I am thinking of 40" tall, and 24X24 (or what ever size to match some cheep racks I can find)  If I do 5 racks that should let me do up to 15 rib racks with out cutting them so that will be more than enough to keep me happy as that would serve 30 people.  

I am thinking a 1200 watt element as the main temp unit, but was also thinking of making a little side box with a 100 or 200 watt element just as a chip burner so it would look kinda like a bradly but let me burn chips and chunks.  comming up with a controler is the hard part, I would want something to control the main unit temp and to do a cabnet temp and have a meat prob also so I can tell it to hold a temp when the meat gets to a specific temp or just ramp up temp in stages and then shut down when a specific meat time is reached for making kelbassa and such.

Is there any other ideas people would incorperate into  a MES clone if they could?

Steve


----------



## gnubee (Mar 8, 2010)

Hi I got one of the Centros from Kentucky fried Tire Store a couple years ago. You can get about 4 racks of ribs in them but I have found it better to just do 3 racks because of the hotspot in the MES. You have to cut them in half because a full rack won't fit. 

I think.........well I hope really, that the $150.00 sale on the Centros is because Cambodian Tire store is running the last of their stock through in preparation for the introduction of the newer 30 inch MES with the beefed up elements and the windows in the door models.

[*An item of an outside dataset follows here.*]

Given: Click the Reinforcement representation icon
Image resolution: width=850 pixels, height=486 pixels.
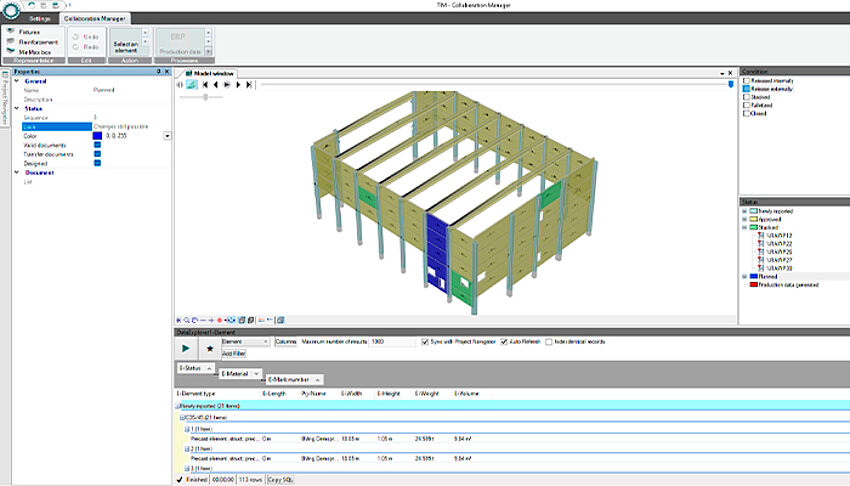Looking at the screenshot, I should click(9, 42).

Good old Canada always the last one to get the latest models. I said it would be 2 or 3 years at least till we got that new fangled MES with the winder in the door. Thats why I shop in Spokane.

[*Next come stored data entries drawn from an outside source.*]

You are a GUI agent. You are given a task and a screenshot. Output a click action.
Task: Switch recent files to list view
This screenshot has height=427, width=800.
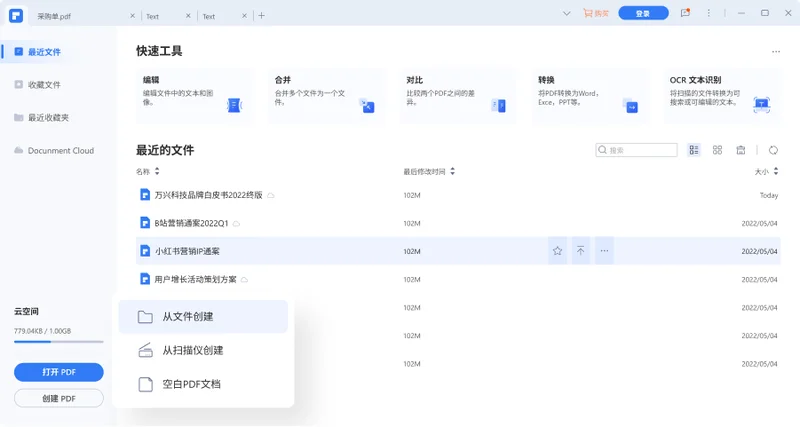click(x=694, y=150)
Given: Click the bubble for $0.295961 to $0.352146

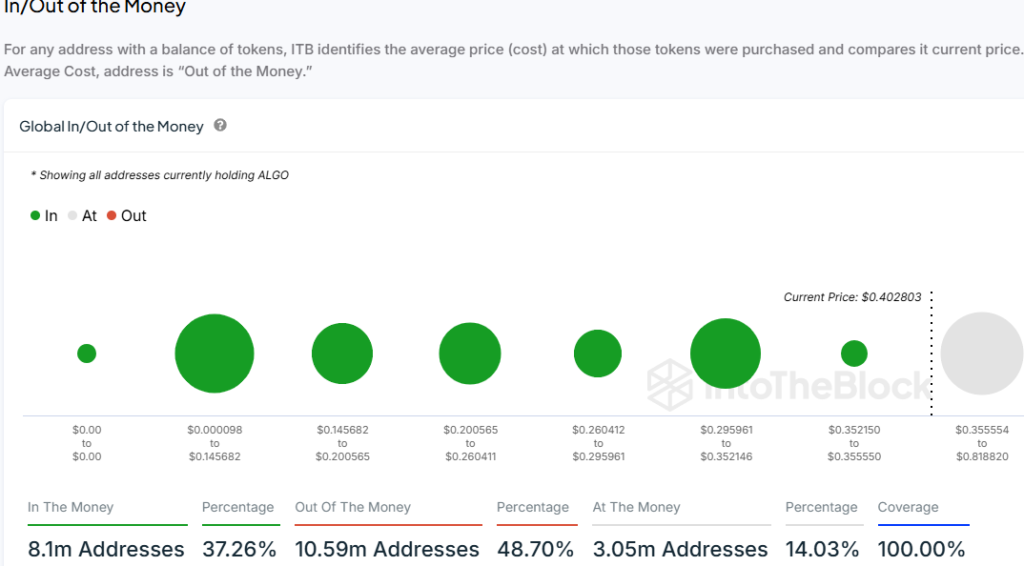Looking at the screenshot, I should pyautogui.click(x=726, y=353).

PS Yesterday the Penticton store had one left.


----------



## deltadude (Mar 8, 2010)

Steve unless you own a sheetmetal shop or you have a real good friend that does, there is no way you will build this:

• Inside cabinet construction is stainless.
• Stainless steel door with window outer construction, and door seal.
• powder coat steel outer construction
• Thermostatically controlled for a perfect temperature every time; temperature ranges from 100º to 275ºF
• Push button precision digital control panel
• 0-24 hour digital timer with auto shut-off
• Built in meat probe
• Internal light 
• Side loading wood chip tray (prevents having to open the door and lose heat to add wood).
• 100% insulated for energy efficient cooking
• Air damper for better smoke control
• Adjustable door latch
• Four smoking stainless racks allow ample room for turkey, sausage, chicken, ham, pork, fish, jerky, vegetables & more
• 40” (3.4 cu. ft.) of cooking area
• Stainless Steel heavy duty water pan
• Stainless Steel heavy duty interior drip tray
• Heavy Coated rear-mounted grease pan
• Adjustable mounting feet.
• 1200 watt 120v heat element

By the time you acquire all the above components and controls, paying shipping and your time spent just locating stuff. Plus the time necessary for construction and assembly, you can't touch the above for $300.

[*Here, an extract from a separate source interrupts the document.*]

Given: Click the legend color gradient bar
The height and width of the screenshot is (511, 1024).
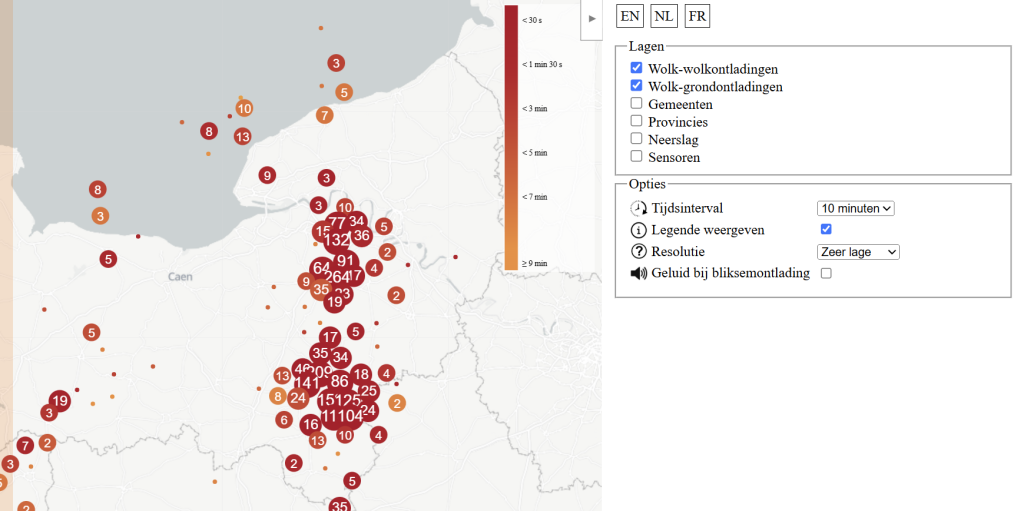Looking at the screenshot, I should 511,138.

You would be be better off with a fridge conversion.

There is a Home Depot in Kamloops, see if they have one, or would be willing to get one shipped to their store.

Also call Masterbuilt and find out other outlets for their products and see what you can turn up.


----------



## stircrazy (Mar 8, 2010)

actualy I was adding it up last night and give or take I can do it for about 200.00 but I know it will end up going over. but I am not using stainless steel just sheet metal. and I haven't quite figured out if I need to insulat it or not yet. I am going to stop by the metal recycle place here today and see what they have to sheet metal, they sell there normal steel at 0.30/lb and there al or stainless at a buck/lb. 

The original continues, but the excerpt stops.